◆ **SUPPLIED DATA**:
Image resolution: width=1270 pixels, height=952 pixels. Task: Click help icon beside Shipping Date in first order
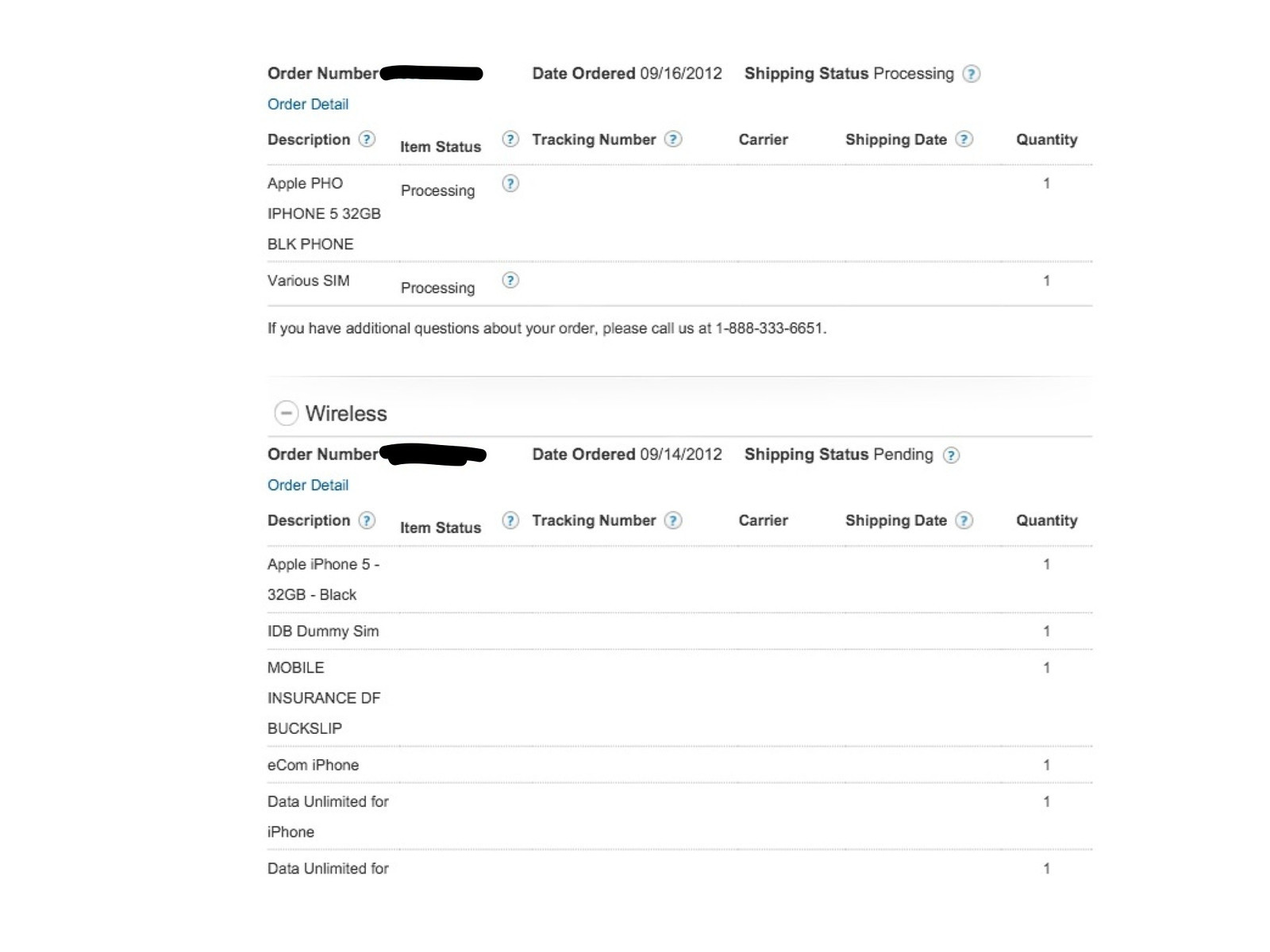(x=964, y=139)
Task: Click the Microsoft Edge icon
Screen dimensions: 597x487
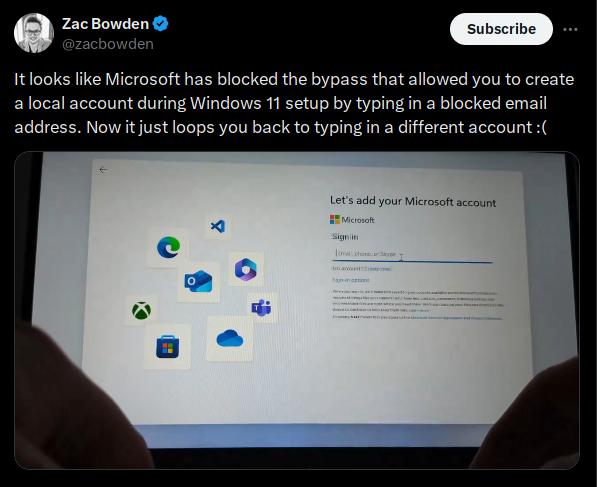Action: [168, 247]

◆ **WORK ITEM**:
Copy the listing above in full and exactly, but omit each picture that it holds.

◆ **RESULT**:
Image resolution: width=1270 pixels, height=952 pixels. Task: Click help icon beside Shipping Date in first order
(x=964, y=139)
Task: Click the Microsoft Edge icon
Screen dimensions: 597x487
Action: [168, 247]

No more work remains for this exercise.